▶ **Required work**
Rewrite the stretch from the line containing "You are a computer-use agent." through the line containing "coord(263,11)", swapping "header" for "heading" and keeping everything else the same. Leave out the pictures.

▶ **Data to process**
--- START ---
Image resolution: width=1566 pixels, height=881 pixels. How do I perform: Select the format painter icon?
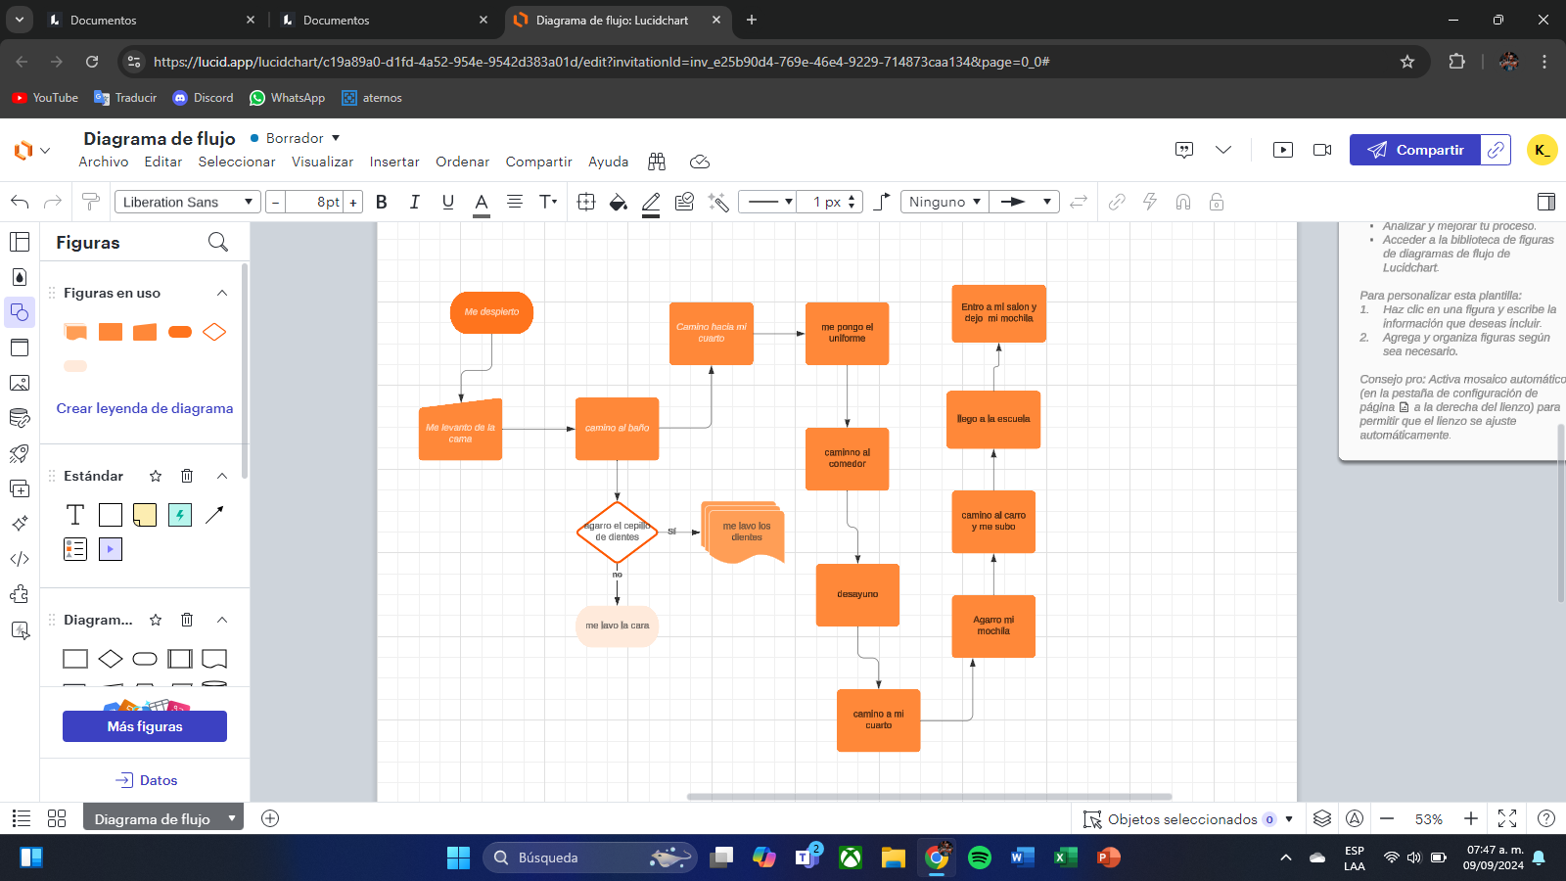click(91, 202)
--- END ---
--- START ---
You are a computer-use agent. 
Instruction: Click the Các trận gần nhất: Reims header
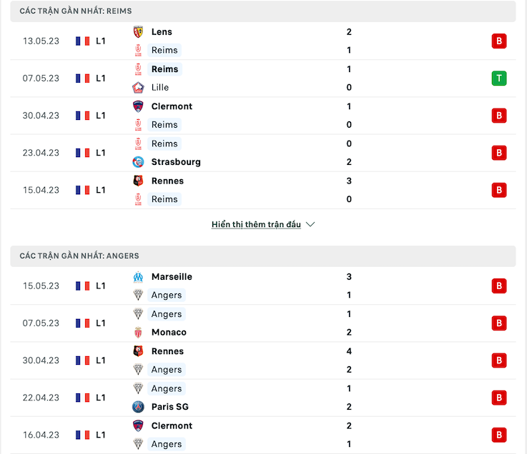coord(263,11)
--- END ---
▶ **Answer to the problem**
You are a computer-use agent. 
Instruction: Click the Các trận gần nhất: Reims heading
coord(263,11)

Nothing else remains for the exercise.